For Filigree, trying to get it to work on the blockchain had aesthetic ramifications related to AI. I wanted it to be small in file size because I didn't want to upload thousands of dollars worth of code. I also wanted the imagery from the AI models to be encoded as files. I didn't want to have to upload full images onto IPFS, partly because of the huge file size and partly because the question around copyright doesn't feel solved in a sense. Maybe it's fine right now but in five or ten years, if there's some concern with one of the AI models that I used, I don't want that to be permanently entombed on IPFS and blockchain. 

My idea was to take the outputs, run them through my code and then produce a compressed file that just represents the marks, the drawing marks into the different colors. That file is quite small because I've been able to create my own encoding format for this specific project. That’s a whole part of the project that doesn't get a lot of love because I haven't talked about it yet. It affected the whole aesthetic quality of the work. Before, it was a much more pixel-based output; there were no little, tiny strokes and tiny marks. That's what creates this textile quality. It was more like a 2D, raster AI image. It was just interesting how, in some ways, these processes really changed the aesthetics of the work.

Peter Bauman: You mentioned how it “always comes back to” process for you. How can visual work entice viewers beyond the surface to look deeper into the system? 

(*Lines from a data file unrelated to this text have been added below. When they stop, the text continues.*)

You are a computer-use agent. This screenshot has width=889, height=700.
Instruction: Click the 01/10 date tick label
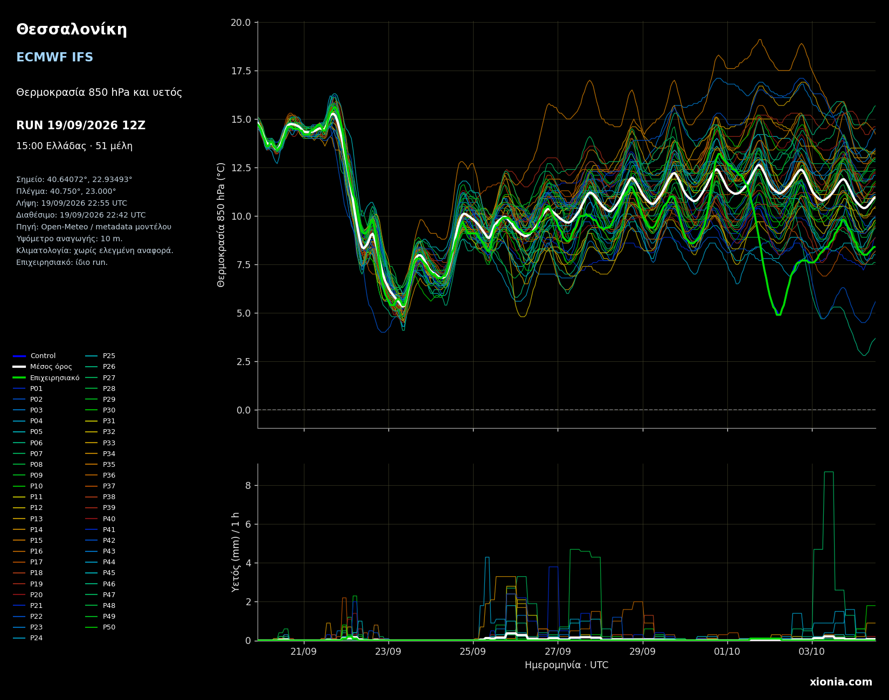tap(727, 651)
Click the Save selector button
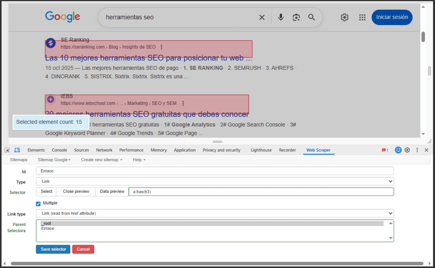Image resolution: width=435 pixels, height=268 pixels. (x=53, y=249)
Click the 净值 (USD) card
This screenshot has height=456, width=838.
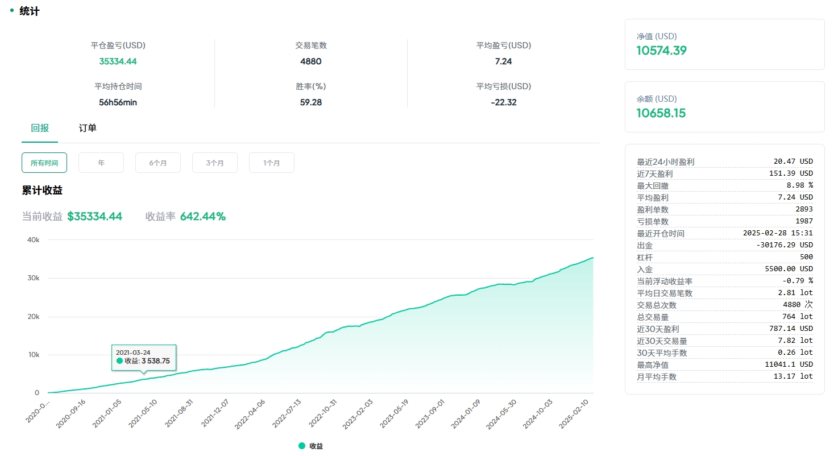(724, 44)
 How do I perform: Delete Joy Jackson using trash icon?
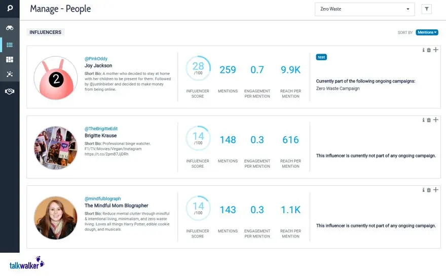point(429,50)
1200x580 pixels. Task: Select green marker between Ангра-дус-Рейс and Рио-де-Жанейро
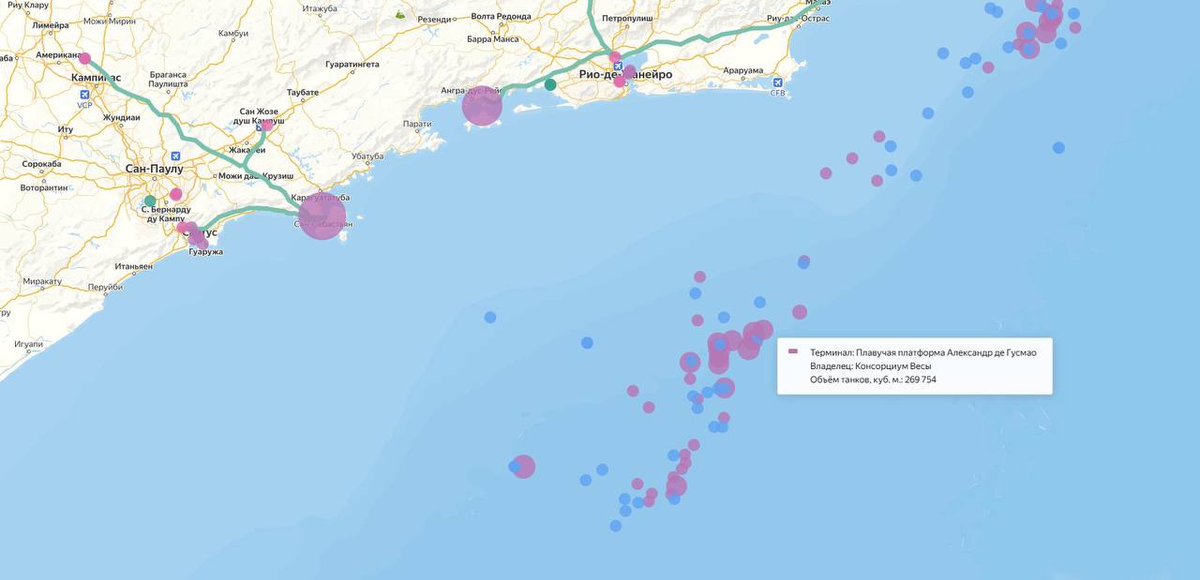550,84
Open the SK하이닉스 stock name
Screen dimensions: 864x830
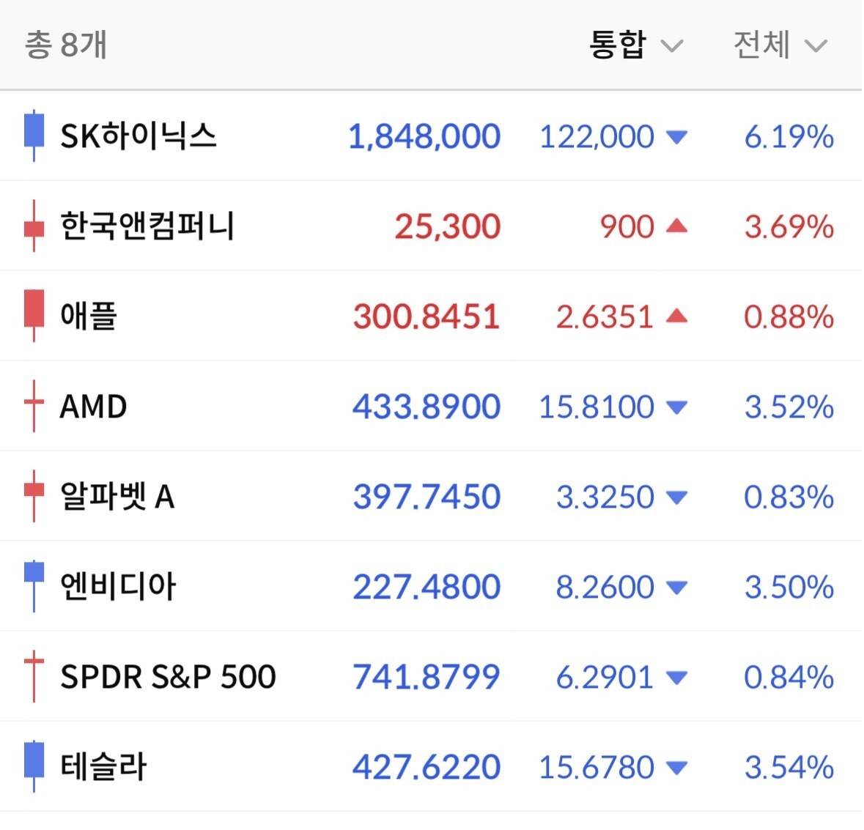click(139, 136)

Matt DesLauriers: The visual output is like a little teaser in a way. And if it's something that catches the audience, it doesn't need to be the end all, at least in the context that I like to work in. It's not about the image. One image is just one of thousands or millions of outputs that could come from the system. The system is where the heart of the artwork lies and the heart of my focus. You still need to create something that is catchy and that's a hard thing because it's very subjective. Sometimes you create something that works; sometimes you don't. It is tricky because some artists say the image is not that important and then they'll really struggle to capture audiences. Because at the end of the day, we are these visual creatures and we do tend to judge books by their covers; it's hard to get past that.



---



Matt DesLauriers is an artist whose practice primarily focuses on code, software and generative processes.

Peter Bauman (Monk Antony) is Le Random's Editor-in-Chief.